◆ **Consigne**: Extrayez sans rien modifier, dans l'entrevue avec Anne Gaboury reproduite plus bas, le passage qui va de « Le président du » jusqu'à « titre d'employés locaux. » inclusivement.

ENTREVUE

Entrevue avec Anne Gaboury,

La nouvelle PDG de
Développement
International
Desjardins (DID)
vise la continuité
face à un environnement
en changement

 

Entrevue réalisée par Daniel Allard
(Cette entrevue est une commandite de la Commission de la capitale nationale du Québec.)

Le président du Conseil d'administration de Développement international Desjardins (DID), Olivier Lavoie, annonçait en octobre 2002 la nomination d'Anne Gaboury au poste de PDG de l'organisme. Détentrice d'une maîtrise en psychologie et d'un MBA, madame Gaboury, qui était jusque-là directrice principale de la systématisation et de l'instrumentation chez DID, entrait officiellement en fonction le 21 octobre dernier. Elle devenait seulement la quatrième personne à occuper cette fonction depuis le début des activités de DID, en 1970. Aujourd'hui, l'équipe compte une centaine de personnes, dont 60 au siège à Lévis et 40 sur le terrain dans plus de 20 pays à travers le monde, en plus d'une autre centaine de personnes engagées à titre d'employés locaux.

Avec DID depuis 1995 et depuis maintenant trois mois à la tête de cette composante du Mouvement Desjardins qui se spécialise dans l'appui technique et l'investissement dans le domaine de la finance communautaire à l'étranger dans les pays en développement et en transition, Anne Gaboury a accepté d'accorder une entrevue à COMMERCE MONDE, dans son bureau de Lévis, le 25 février 2003.

(Commerce Monde) Ghislain Paradis, votre prédécesseur, a mené DID pendant une douzaine d'années. Qu'est-ce que son départ représente pour l'équipe de DID?

◆ **Données**:
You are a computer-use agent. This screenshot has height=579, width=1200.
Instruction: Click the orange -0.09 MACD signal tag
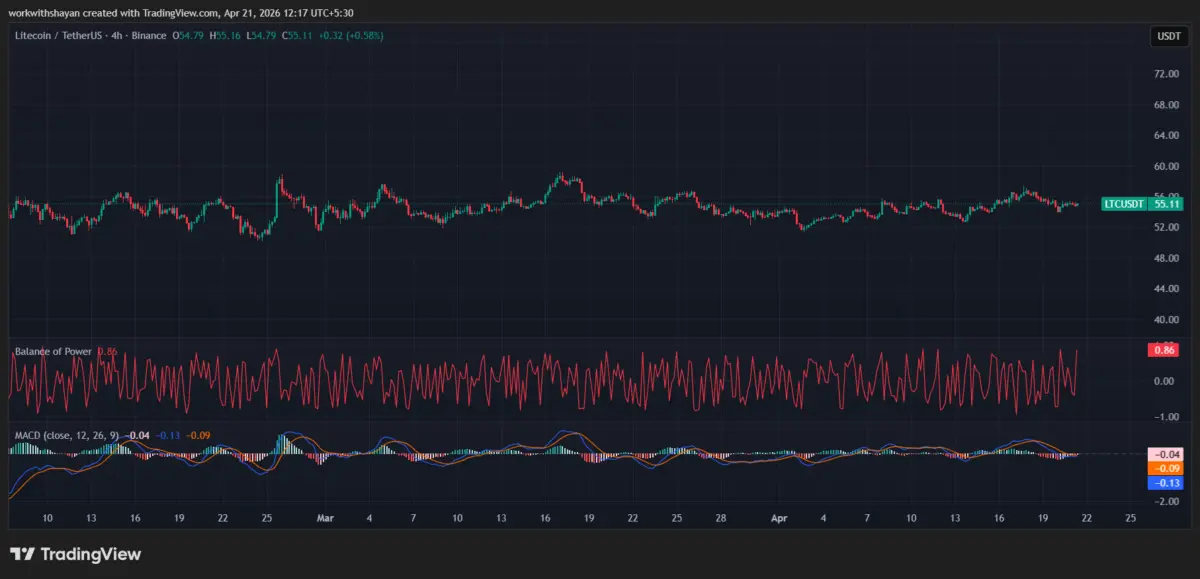[1165, 468]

◆ **Corrigé détaillé**:
Le président du Conseil d'administration de Développement international Desjardins (DID), Olivier Lavoie, annonçait en octobre 2002 la nomination d'Anne Gaboury au poste de PDG de l'organisme. Détentrice d'une maîtrise en psychologie et d'un MBA, madame Gaboury, qui était jusque-là directrice principale de la systématisation et de l'instrumentation chez DID, entrait officiellement en fonction le 21 octobre dernier. Elle devenait seulement la quatrième personne à occuper cette fonction depuis le début des activités de DID, en 1970. Aujourd'hui, l'équipe compte une centaine de personnes, dont 60 au siège à Lévis et 40 sur le terrain dans plus de 20 pays à travers le monde, en plus d'une autre centaine de personnes engagées à titre d'employés locaux.